基于转录组数据分析的药物功能发现以及机制研究

    具有良好临床疗效的先导化合物发现是一个高风险、耗时、且花费高昂的过程。传统中药具有长期临床使用历史，包含了丰富的活性天然产物资源，具有广泛的疾病治疗潜力。然而由于中药的使用主要依靠经验的积累，特别是中药传统的多成分、多靶点整体作用特点，使其难以通过传统实验手段和方法解释其作用原理和机制，从而限制了传统中药的开发和推广。近年来高速发展的功能基因组学手段，比如基于高通量核酸测序的转录组学实验技术，以及对应的生物信息学计算分析方法，可以通过对大量的药物引起的基因表达数据进行挖掘以及整合，实现化合物功能和靶点、以及作用机制的高效研究。

    本文从生物信息学分析方法出发，整合实验室前期对来自人参，贝母，百部等药物中上百种天然产物诱导人体细胞后检测的近千个转录组测序数据进行深入功能挖掘分析。通过系统生物学的研究手段如聚类分析，富集分析， connectivity map分析等，结合现代药物诱导人体细胞后进行的转录组测序数据研究天然化合物的潜在作用靶点和机制。同时，我们将所有天然产物的大量分析结果整合成一个基于转录组的中药功能基因组学分析平台和数据库——MecoTCM，借此加速针对不同疾病先导化合物的计算机筛选。

    结合MecoTCM和新型冠状病毒感染后宿主转录组动态变化，我们从MecoTCM中筛选到一系列有抗新冠病毒潜力的化合物，并且通过体外细胞实验验证出13个具有抗新冠感染能力的化合物。
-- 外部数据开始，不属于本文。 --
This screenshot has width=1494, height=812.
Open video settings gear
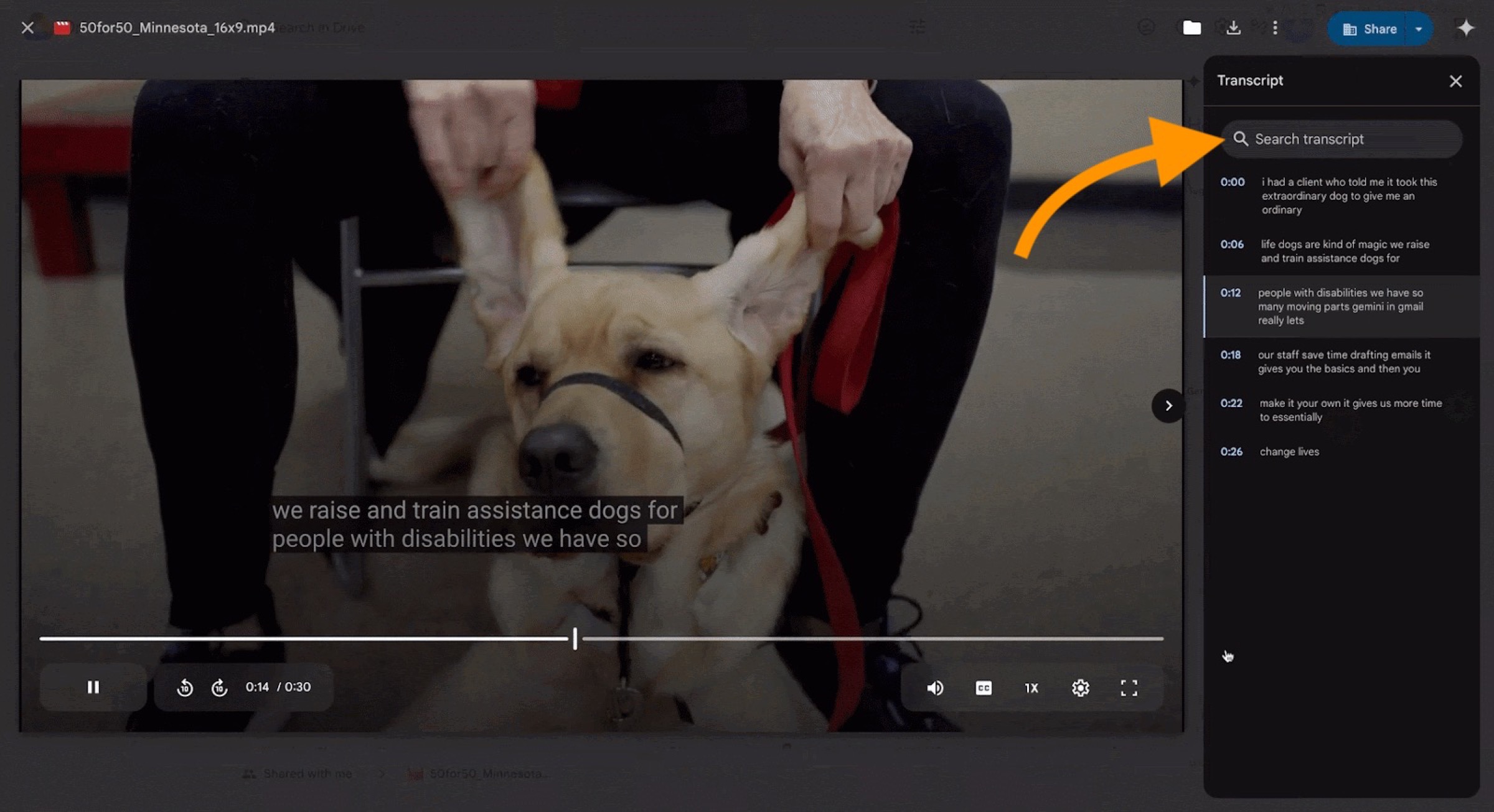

更进一步地，我们通过MecoTCM的转录组通路研究数据对药物抗新冠的机制做了深入的分析，提出药物通过激活细胞内质网应激通路实现抑制新冠病毒复制感染的新机制。

    综上，本课题利用化合物诱导的转录组学数据，从生物信息学角度探索了高效预测天然化合物生物功能和作用机制的计算分析方法，为推动中药现代化进程提供了前沿的策略。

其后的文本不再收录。